Lea Garofalo, la testimone di giustizia calabrese sequestrata e uccisa a Milano nel novembre 2009, venne ammazzata da Carlo Cosco, che fece sparire il corpo bruciandolo, perché quest'ultimo, suo ex compagno, «nutriva un odio profondo verso di lei che l'aveva abbandonato e soffriva del disonore tipico degli ambienti criminali mafiosi». Lo ha spiegato nella requisitoria del processo d'Appello il pm Marcello Tatangelo, chiarendo che la Procura non ha mai contestato l'aggravante della finalità mafiosa.
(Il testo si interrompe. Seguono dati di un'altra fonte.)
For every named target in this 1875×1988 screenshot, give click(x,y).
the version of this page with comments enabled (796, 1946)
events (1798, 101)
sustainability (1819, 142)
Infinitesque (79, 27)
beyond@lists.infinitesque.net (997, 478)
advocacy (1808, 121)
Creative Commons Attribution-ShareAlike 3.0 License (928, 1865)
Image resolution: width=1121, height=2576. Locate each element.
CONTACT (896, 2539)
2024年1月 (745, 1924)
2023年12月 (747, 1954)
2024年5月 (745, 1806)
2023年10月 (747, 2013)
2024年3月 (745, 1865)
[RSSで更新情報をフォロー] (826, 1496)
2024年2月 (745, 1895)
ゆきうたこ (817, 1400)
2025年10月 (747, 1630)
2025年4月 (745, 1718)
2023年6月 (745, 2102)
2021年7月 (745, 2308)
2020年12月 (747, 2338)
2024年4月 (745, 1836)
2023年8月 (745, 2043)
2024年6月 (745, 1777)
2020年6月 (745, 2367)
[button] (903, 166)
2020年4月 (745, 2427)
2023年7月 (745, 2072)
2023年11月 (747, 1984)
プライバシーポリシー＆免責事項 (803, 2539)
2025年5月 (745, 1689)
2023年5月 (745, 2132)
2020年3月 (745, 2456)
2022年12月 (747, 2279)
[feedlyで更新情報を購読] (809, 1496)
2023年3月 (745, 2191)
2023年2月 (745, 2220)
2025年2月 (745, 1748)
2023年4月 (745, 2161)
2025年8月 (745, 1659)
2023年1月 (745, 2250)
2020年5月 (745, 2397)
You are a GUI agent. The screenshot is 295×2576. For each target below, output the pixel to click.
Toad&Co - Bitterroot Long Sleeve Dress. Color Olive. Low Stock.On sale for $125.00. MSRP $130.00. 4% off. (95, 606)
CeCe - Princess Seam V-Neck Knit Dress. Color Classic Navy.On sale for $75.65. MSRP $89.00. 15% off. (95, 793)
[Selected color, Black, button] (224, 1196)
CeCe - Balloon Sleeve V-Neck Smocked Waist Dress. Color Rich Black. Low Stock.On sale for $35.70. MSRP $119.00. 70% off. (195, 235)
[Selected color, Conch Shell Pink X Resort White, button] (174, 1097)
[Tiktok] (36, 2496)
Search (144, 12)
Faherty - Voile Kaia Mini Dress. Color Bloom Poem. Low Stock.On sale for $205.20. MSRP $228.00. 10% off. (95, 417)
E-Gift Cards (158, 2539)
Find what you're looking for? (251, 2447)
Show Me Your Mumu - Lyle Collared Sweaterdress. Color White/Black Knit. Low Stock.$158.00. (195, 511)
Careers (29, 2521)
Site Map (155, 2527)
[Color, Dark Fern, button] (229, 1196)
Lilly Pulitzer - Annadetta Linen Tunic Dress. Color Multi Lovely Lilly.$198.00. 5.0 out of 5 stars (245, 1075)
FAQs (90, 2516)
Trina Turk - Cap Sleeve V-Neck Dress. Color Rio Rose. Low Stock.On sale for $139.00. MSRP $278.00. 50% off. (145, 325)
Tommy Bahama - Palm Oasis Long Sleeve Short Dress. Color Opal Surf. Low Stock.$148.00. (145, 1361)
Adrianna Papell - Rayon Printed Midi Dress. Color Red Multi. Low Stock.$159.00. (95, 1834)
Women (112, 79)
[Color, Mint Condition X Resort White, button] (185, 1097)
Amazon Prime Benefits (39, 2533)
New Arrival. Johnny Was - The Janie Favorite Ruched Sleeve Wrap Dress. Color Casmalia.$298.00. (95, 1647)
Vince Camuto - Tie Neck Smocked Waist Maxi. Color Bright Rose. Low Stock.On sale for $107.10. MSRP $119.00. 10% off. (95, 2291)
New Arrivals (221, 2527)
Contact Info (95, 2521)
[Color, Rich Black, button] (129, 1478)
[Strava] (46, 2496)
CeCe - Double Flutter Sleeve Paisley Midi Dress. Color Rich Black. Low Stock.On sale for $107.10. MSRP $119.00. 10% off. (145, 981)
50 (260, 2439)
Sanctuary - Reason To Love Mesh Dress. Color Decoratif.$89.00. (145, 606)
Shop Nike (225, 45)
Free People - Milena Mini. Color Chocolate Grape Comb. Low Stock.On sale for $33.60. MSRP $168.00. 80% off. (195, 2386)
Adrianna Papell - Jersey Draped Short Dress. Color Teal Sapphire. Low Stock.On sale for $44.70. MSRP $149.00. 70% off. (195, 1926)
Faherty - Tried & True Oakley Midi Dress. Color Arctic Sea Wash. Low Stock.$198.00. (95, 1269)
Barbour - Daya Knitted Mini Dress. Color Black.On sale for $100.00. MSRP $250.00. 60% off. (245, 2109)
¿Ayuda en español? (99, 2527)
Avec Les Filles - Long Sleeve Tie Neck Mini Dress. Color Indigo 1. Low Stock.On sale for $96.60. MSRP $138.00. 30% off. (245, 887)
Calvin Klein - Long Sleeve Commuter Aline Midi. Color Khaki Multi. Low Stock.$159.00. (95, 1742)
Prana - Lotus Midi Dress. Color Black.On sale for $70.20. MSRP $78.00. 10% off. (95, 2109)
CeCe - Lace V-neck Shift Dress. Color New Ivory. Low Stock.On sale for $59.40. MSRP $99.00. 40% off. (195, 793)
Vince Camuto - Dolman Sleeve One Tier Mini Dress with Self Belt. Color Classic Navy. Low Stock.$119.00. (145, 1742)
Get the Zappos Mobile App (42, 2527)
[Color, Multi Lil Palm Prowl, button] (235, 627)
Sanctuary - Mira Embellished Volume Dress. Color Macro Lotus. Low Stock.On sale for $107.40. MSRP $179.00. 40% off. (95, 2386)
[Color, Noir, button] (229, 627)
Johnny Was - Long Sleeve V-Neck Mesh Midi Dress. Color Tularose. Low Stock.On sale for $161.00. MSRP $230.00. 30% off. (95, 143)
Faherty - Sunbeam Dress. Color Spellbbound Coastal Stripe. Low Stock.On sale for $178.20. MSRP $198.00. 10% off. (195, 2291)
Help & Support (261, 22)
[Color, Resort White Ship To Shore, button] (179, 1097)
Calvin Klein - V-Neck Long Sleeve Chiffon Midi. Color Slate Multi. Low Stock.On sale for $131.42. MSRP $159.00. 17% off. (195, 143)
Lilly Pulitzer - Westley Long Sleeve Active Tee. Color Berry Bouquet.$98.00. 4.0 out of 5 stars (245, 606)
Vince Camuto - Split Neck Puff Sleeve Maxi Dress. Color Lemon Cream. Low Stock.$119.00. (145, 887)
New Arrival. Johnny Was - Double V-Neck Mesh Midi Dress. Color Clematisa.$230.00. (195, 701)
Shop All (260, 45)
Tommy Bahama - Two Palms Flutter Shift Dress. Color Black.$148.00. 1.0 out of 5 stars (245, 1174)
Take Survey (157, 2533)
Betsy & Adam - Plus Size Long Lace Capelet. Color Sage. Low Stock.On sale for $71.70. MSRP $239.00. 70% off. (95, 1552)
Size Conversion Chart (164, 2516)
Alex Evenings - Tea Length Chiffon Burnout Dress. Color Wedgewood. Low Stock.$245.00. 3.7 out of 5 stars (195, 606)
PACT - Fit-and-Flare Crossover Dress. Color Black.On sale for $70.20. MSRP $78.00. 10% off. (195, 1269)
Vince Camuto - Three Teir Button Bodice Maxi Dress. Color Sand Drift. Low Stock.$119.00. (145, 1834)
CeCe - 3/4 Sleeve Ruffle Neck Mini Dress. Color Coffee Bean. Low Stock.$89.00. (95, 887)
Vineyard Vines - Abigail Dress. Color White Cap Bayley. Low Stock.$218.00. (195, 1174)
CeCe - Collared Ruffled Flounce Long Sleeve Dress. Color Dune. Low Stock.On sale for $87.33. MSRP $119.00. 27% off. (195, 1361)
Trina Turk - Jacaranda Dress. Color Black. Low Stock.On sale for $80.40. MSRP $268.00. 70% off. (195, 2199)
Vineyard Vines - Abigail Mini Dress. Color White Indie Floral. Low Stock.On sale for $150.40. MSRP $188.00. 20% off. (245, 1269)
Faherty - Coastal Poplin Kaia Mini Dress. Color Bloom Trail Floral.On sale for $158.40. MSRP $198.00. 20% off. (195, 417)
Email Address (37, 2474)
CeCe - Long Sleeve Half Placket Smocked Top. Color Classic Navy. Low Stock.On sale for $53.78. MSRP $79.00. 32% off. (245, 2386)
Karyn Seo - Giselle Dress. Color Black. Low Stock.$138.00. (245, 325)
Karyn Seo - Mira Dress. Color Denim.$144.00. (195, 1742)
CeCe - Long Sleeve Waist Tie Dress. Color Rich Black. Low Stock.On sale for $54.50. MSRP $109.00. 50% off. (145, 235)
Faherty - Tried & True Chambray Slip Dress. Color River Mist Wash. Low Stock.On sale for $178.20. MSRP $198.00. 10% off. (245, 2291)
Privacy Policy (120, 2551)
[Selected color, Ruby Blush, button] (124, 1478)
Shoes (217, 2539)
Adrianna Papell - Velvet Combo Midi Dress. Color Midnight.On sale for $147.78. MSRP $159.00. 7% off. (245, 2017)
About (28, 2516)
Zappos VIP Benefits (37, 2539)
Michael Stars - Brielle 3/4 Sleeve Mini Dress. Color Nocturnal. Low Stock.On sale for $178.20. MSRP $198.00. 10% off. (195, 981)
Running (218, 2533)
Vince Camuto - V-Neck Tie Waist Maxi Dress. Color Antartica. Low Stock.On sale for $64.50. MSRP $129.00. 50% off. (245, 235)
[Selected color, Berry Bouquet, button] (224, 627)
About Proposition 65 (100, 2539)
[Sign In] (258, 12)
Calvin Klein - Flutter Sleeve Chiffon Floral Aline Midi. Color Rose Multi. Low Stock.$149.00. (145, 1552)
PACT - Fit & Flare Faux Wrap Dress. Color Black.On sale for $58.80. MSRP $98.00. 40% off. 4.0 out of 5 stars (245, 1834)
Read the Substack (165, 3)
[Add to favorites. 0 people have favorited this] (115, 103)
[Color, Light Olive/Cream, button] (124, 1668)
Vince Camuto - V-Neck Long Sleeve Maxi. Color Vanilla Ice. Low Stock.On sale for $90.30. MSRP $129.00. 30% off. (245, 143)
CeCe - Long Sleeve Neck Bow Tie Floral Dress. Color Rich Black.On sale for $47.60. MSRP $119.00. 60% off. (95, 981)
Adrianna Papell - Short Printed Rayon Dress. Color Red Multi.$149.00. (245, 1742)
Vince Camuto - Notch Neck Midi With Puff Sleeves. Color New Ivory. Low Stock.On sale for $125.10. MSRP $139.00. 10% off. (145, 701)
In primo grado, nel marzo del 2012, per l'omicidio di Lea erano arrivati sei ergastoli: per Carlo Cosco, per i suoi due fratelli Vito e Giuseppe e per Carmine Venturino, Massimo Sabatino e Rosario Curcio. Poi lo scorso luglio, Venturino ha iniziato a collaborare con i magistrati e ha raccontato come e perchè era stata uccisa la donna. Il pentito ha spiegato, in sostanza, che Lea, che aveva raccontato in passato fatti di sangue di una faida di 'ndrangheta, venne strangolata da Carlo e Vito Cosco e poi lui e Rosario Curcio fecero sparire il corpo, non sciogliendolo nell'acido come si era detto nel processo di primo grado, ma bruciandolo e gettando i resti in un tombino di un capannone a Monza. Il collaboratore ha anche aiutato gli investigatori a ritrovare i resti di Lea. Nel corso di una perizia disposta d'ufficio dai giudici in appello non si è riusciti ad estrarre il dna dai resti, ma il pg Tatangelo ha spiegato che le parti del cadavere che sono state ritrovate sono certamente di Lea e «lo ha accertato anche una perizia sulla dentatura». Poi nelle scorse udienze dell'appello è arrivata la confessione, a distanza di oltre tre anni dai fatti, di Carlo Cosco che però ha escluso un omicidio premeditato e ha parlato di un «raptus» perché temeva che la donna non le facesse più vedere la figlia Denise, 21 anni, che con le sue dichiarazioni ha dato un impulso forte alle indagini e che è parte civile contro il padre.
«Non abbiamo mai contestato l'aggravante mafiosa, malgrado le sollecitazioni della stampa e della parte civile - ha chiarito il pg - perché siamo convinti che in questo omicidio c'è una compresenza di fattori come il dolore di Cosco di essere stato abbandonato, il disonore, l'odio profondo che nutriva per questa donna sin dalla fine degli anni '90». Il pentito Venturino, invece, sentito in aula, ha raccontato che l' omicidio venne deciso dalle cosche della 'ndrangheta che diedero l'autorizzazione a Cosco, che anche per la Procura è «un appartenente alla 'ndrangheta».
Al termine della requisitoria, il pg ha chiesto l'ergastolo per Carlo Cosco, Vito Cosco e per Rosario Curcio, e 27 anni di carcere per Carmine Venturino, che in primo grado era stato condannato all'ergastolo.